Let $$\vec{a} = 2\hat{i} + 7\hat{j} - \hat{k}$$, $$\vec{b} = 3\hat{i} + 5\hat{k}$$ and $$\vec{c} = \hat{i} - \hat{j} + 2\hat{k}$$. Let $$\vec{d}$$ be a vector which is perpendicular to both $$\vec{a}$$ and $$\vec{b}$$, and $$\vec{c} \cdot \vec{d} = 12$$. Then $$(-\hat{i} + \hat{j} - \hat{k}) \cdot (\vec{c} \times \vec{d})$$ is equal to

We are given $$\vec{a} = 2\hat{i} + 7\hat{j} - \hat{k}$$, $$\vec{b} = 3\hat{i} + 5\hat{k}$$, and $$\vec{c} = \hat{i} - \hat{j} + 2\hat{k}$$. We seek a vector $$\vec{d}$$ that is perpendicular to both $$\vec{a}$$ and $$\vec{b}$$ while satisfying $$\vec{c}\cdot\vec{d} = 12$$, and then we will compute $$(-\hat{i} + \hat{j} - \hat{k}) \cdot (\vec{c} \times \vec{d})$$.
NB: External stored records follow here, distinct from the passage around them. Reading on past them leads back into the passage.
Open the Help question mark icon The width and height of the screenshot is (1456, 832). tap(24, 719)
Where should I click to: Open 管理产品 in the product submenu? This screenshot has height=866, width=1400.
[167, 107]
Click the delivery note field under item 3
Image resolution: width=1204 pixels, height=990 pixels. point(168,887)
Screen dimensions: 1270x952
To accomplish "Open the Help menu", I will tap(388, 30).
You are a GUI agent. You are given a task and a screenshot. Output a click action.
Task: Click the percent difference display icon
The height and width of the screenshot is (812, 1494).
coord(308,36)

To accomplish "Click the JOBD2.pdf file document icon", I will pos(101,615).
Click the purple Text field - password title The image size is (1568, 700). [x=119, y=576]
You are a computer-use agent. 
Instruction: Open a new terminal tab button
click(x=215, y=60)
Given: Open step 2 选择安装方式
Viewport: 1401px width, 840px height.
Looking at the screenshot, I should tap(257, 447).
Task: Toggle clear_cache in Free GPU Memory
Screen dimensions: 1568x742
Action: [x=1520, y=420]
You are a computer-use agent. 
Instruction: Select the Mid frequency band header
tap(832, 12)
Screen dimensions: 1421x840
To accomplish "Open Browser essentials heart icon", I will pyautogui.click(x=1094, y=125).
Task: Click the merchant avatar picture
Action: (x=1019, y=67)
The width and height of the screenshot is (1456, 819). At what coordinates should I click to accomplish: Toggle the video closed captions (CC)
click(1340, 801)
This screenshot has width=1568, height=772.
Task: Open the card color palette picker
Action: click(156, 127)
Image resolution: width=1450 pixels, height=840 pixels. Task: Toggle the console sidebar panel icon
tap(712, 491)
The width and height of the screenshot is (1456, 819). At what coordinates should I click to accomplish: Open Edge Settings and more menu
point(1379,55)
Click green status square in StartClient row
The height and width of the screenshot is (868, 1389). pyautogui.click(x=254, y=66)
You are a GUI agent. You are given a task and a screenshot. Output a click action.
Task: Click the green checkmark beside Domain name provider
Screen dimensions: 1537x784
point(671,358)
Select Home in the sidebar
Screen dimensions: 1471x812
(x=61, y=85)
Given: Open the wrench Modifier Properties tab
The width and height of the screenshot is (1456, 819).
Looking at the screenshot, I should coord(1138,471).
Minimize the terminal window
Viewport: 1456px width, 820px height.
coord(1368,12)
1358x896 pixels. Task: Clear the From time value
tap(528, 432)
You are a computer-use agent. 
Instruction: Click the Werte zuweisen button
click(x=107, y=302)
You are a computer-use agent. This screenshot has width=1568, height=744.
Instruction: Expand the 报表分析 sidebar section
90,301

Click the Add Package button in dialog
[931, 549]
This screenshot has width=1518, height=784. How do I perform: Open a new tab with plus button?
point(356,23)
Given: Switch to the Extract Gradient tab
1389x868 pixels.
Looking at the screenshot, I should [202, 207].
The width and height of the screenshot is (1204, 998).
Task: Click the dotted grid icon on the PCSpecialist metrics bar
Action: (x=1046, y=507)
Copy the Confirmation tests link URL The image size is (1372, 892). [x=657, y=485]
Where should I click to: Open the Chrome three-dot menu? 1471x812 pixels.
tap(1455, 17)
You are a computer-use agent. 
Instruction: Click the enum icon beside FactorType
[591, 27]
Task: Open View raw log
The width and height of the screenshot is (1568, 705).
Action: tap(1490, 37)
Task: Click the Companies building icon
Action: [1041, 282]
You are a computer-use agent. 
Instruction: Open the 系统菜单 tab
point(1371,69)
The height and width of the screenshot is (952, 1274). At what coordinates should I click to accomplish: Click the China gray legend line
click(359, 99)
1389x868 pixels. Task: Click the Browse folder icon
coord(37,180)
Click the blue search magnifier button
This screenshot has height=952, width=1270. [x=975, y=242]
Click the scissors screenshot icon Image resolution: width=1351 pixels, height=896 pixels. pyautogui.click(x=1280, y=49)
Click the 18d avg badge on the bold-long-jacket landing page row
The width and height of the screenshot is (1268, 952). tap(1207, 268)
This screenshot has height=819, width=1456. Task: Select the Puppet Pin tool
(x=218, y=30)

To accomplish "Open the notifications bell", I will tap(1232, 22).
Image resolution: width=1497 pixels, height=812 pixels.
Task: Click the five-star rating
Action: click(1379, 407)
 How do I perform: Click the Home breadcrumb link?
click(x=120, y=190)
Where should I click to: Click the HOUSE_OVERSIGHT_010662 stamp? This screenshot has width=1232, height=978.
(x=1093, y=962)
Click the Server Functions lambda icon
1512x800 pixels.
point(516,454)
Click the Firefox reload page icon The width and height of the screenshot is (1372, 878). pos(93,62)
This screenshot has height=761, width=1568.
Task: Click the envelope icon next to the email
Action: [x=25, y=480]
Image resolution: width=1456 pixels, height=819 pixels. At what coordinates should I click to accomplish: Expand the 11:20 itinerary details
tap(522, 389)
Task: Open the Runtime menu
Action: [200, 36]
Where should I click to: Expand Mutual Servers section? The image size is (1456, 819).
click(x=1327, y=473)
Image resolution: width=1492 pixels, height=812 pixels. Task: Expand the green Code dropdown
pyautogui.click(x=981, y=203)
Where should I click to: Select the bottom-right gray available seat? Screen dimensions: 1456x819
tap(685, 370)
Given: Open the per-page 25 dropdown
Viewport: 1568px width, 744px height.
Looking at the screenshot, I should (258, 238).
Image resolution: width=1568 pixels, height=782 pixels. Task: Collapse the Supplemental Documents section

Because $$\vec{d}$$ is perpendicular to both given vectors, it must be a scalar multiple of their cross product: $$\vec{d} = \lambda \, (\vec{a} \times \vec{b})$$ for some scalar $$\lambda$$. Calculating this cross product via the determinant
$$\vec{a} \times \vec{b} = \begin{vmatrix} \hat{i} & \hat{j} & \hat{k} \\ 2 & 7 & -1 \\ 3 & 0 & 5 \end{vmatrix} = \hat{i}(35 - 0) - \hat{j}(10 + 3) + \hat{k}(0 - 21) = 35\hat{i} - 13\hat{j} - 21\hat{k}\,. $$

We then impose the condition $$\vec{c} \cdot \vec{d} = 12$$, which gives
$$\vec{c} \cdot \vec{d} = \lambda\,\vec{c} \cdot (\vec{a} \times \vec{b}) = \lambda\bigl(1\cdot35 + (-1)(-13) + 2(-21)\bigr) = \lambda(35 + 13 - 42) = 6\lambda = 12\,, $$
and hence $$\lambda = 2$$. Substituting back yields $$\vec{d} = 2(35\hat{i} - 13\hat{j} - 21\hat{k}) = 70\hat{i} - 26\hat{j} - 42\hat{k}\,.$$

Next, to find $$\vec{c} \times \vec{d}$$ we evaluate
$$\vec{c} \times \vec{d} = \begin{vmatrix} \hat{i} & \hat{j} & \hat{k} \\ 1 & -1 & 2 \\ 70 & -26 & -42 \end{vmatrix} = \hat{i}(42 + 52) - \hat{j}(-42 - 140) + \hat{k}(-26 + 70) = 94\hat{i} + 182\hat{j} + 44\hat{k}\,. $$

Finally, taking the dot product with $$-\hat{i} + \hat{j} - \hat{k}$$ gives
$$(-\hat{i} + \hat{j} - \hat{k}) \cdot (94\hat{i} + 182\hat{j} + 44\hat{k}) = -94 + 182 - 44 = 44\,. $$

The answer is Option B: 44.